Work to do:
A) In the local SEO guide, swap "phone number" for "email address" and write out the passage that begins at the words "If you have" and stops after "visit your website.".
B) Answer these about the local SEO guide:
(i) What does the abbreviation GMB stand for?
(ii) What is the "3-Pack"?
(iii) Which three places does the guide list for reviews?
C) Continue the local SEO guide from its last sentence.

Text:
********

The Bare Minimum Guide to Local SEO for a Small Business


The thing you learn about owning a small business is that there is always something else you should be doing. It might be focusing on business development tasks, writing an employee handbook, or updating your year-to-date revenue actuals to forecast. But, there is always something that stays on the to-do list month after month and never really gets checked.


For many local professional services businesses, that something is local Search Engine Optimization. I totally get it. Unfortunately, SEO isn’t something you can do once and move on; it is an ongoing process. Plus, it can be technical. It can be overwhelming. It isn’t particularly fun. And you have to keep at it for a while before you see any results. It is the best-case scenario in scary productivity discouraging tasks. But, there are few marketing tactics that have the potential upside of local SEO for a small business. Plus, if your competitors aren’t actively working on local SEO, you can own the field. This is truly an area where you don’t have to run faster than the bear; you need to run faster than your friend running from the bear.


Okay, so what are some tactics that your local professional services marketing agency should definitely move onto your to-do list (that aren’t too cumbersome and time-consuming)?


1. Google My Business


If Google is the be-all and end-all of SEO, then Google My Business (GMB) is the be-all and end-all of local SEO. If you aren’t familiar with GMB, the listing shows up on the Google search results page on the right column when you search for a business name. The work you do on GMB also helps determine if you’re displayed in the “3-Pack,” the top three local results that show up when a potential client searches on a more general term like “Bethesda Web Design Firm.” (Sigh. Yep, we aren’t quite there yet, but we’re working on it!)


2. Online Reviews


Whenever you have a client tell you how satisfied they are with your service, your next sentence should be: “Can I get you to share that with the world?” For most companies, there are different options on where to ask people to rank you. Whether on Google, an industry-specific database, or LinkedIn, reviews help with reputation and SEO ranking.


3. Location and Contact Information


If you have a physical location or locations, you definitely want to make sure you have a page that prominently displays your address(es) and other relevant information, like your phone number. Make sure that the page is easily accessible when people visit your website.

********

Given information:
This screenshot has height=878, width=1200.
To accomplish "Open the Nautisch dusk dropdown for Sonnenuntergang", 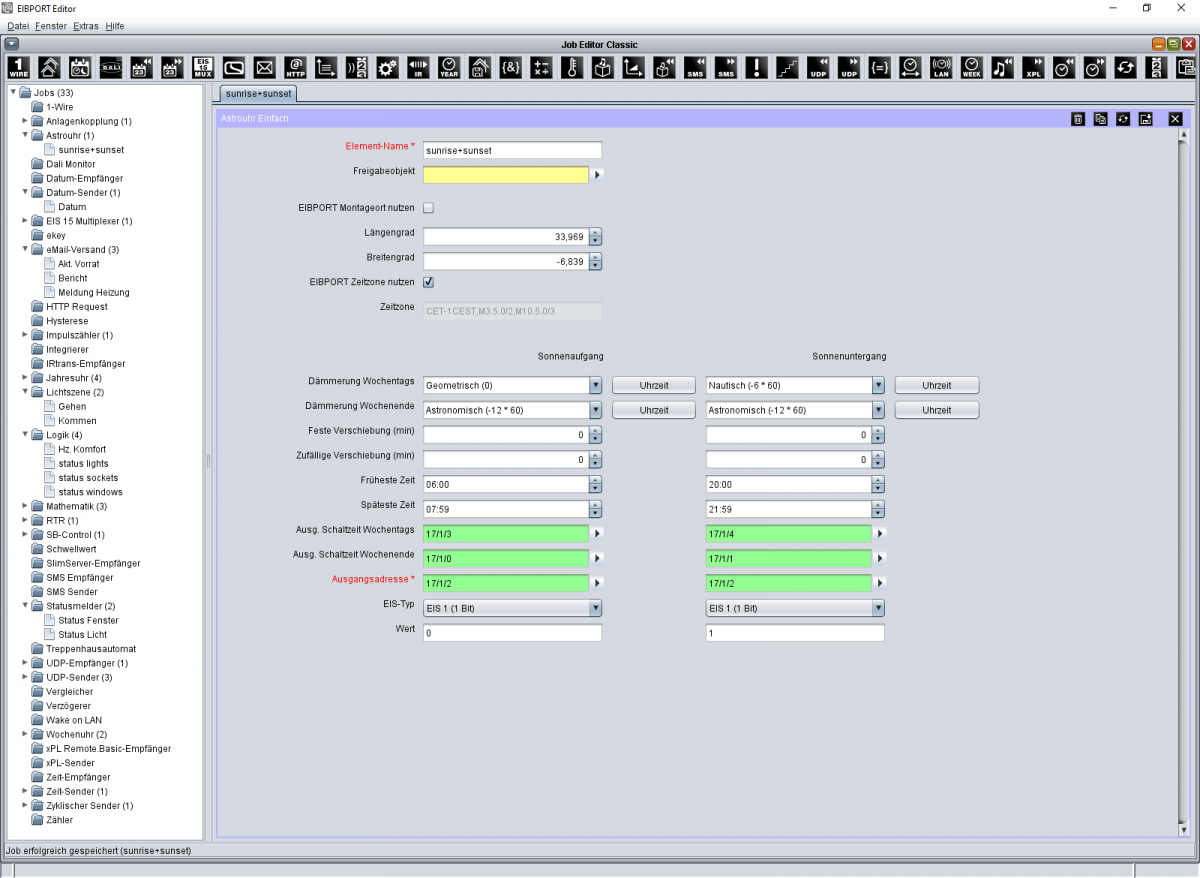I will 878,385.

********

Results for each task:
A)
If you have a physical location or locations, you definitely want to make sure you have a page that prominently displays your address(es) and other relevant information, like your email address. Make sure that the page is easily accessible when people visit your website.

B)
(i) Google My Business.
(ii) The top three local results that show up when a potential client searches on a more general term.
(iii) Google, an industry-specific database, or LinkedIn.

C)
4. A Geo-Relevant Portfolio


For a fully virtual organization like Spring Insight, consider including location information in your portfolio. For instance, the new Spring Insight marketing case study for Office Accomplice in our website’s Portfolio section identifies the company as based in Washington, DC. Am I doing that because I think people will care where the company is located? Not really. But it helps search engines connect my marketing agency with Washington, DC, and the surrounding areas.


5. Geo-Relevant Content


Your portfolio isn’t the only place where you can think local. Glance through this blog. Though content can be used by a company anywhere in the US, I make references to local cities and municipalities. Think that is an accident? Nah, I know you don’t–since I am giving away the game here.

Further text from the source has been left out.